All inherit from ProviderError, which inherits from Exception. None inherit from MemoryError — provider errors are intentionally separate from storage errors.

Class Raised when

ProviderError

Base class.

ProviderAuthError

API key invalid / missing / expired.

ProviderRateLimitError

429 / quota exceeded. Carries retry_after: float | None.

ProviderTimeoutError

Request exceeded configured timeout.

ProviderInvalidRequestError

Malformed request (unknown model, bad params).

ProviderServiceError

Retriable 5xx server error.

StructuredExtractionError

SAP exhausted retries. Carries last_attempts: list[str], validation_errors.

EmbeddingDimensionMismatchError

Existing vector index disagrees with embedder. Carries expected_dimensions, actual_dimensions, index_name.

Factory

from_provider(model: str, *, kind="llm", prefer_litellm=False, **kwargs) — string-shorthand factory. Returns an LLMProvider or EmbeddingProvider depending on kind. See Factory Reference.

Helper functions

schema_aligned_extract

async def schema_aligned_extract(
    provider: LLMProvider,
    messages: Sequence[ChatMessage],
    response_model: type[T],
    *,
    temperature: float = 0.0,
    max_retries: int = 2,
    timeout: float | None = None,
) -> T: ...

Generic structured-output path. Builds a system message containing the schema, parses tolerantly, validates against response_model, retries with feedback on failure.
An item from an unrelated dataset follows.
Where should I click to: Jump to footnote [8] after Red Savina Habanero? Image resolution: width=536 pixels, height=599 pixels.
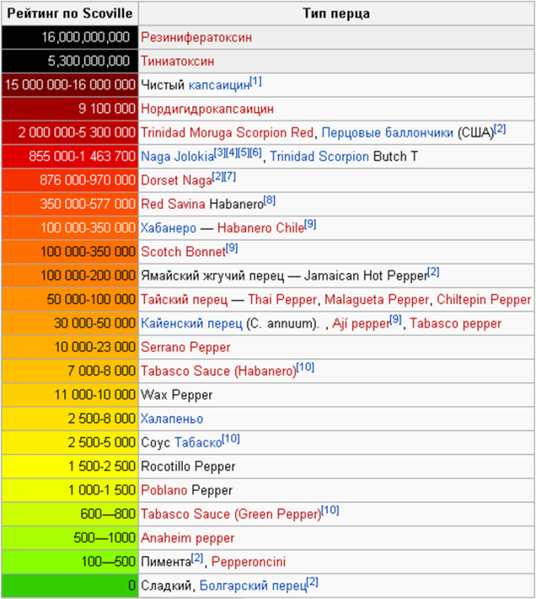270,201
Use directly when your provider does not implement StructuredExtractor.

Tolerant JSON parser

schema_aligned_extract strips markdown fences, smart quotes, trailing commas, and finds the largest balanced {…​} block. Truncated JSON (mid-string cutoff) surfaces as json.JSONDecodeError — the correct outcome, since it must trigger a retry.

Default model dimensions

neo4j_agent_memory.llm.defaults exposes:

  • EMBEDDING_DIMENSIONS: dict[str, int] — known model → dimensions.

  • lookup_embedding_dimensions(model: str) → int | None — tolerant lookup with and without provider prefix.

For models not in the table, embedding adapters require an explicit dimensions=N constructor argument.